**Data to use**
──────

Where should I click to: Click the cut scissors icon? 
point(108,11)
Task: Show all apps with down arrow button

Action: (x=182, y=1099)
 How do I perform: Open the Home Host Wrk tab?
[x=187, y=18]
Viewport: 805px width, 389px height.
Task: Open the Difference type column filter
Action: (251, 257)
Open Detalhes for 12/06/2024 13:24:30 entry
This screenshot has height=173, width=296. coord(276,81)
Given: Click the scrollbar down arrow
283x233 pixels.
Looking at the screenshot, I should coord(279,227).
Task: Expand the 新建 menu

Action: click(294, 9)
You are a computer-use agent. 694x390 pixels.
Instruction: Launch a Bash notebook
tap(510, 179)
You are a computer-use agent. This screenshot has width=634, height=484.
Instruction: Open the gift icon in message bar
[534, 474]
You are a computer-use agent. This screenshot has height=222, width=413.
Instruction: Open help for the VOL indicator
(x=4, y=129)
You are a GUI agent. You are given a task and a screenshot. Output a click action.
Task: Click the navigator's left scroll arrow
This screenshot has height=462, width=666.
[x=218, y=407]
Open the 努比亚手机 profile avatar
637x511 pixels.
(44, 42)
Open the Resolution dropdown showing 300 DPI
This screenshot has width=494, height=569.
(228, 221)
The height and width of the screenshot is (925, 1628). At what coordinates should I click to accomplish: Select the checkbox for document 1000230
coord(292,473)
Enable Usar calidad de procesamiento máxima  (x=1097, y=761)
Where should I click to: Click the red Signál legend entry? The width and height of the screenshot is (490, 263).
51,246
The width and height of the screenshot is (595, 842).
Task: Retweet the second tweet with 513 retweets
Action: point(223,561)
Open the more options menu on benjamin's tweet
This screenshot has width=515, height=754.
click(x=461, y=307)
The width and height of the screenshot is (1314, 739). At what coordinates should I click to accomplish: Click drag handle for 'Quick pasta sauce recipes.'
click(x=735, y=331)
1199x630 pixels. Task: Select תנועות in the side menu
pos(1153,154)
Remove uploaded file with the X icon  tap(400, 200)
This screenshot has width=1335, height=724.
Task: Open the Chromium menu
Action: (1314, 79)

──────

**Work to do**
Report how many lines in the entries above contain the string "with", matching case exactly. Give only the number.

**Solved problem**
3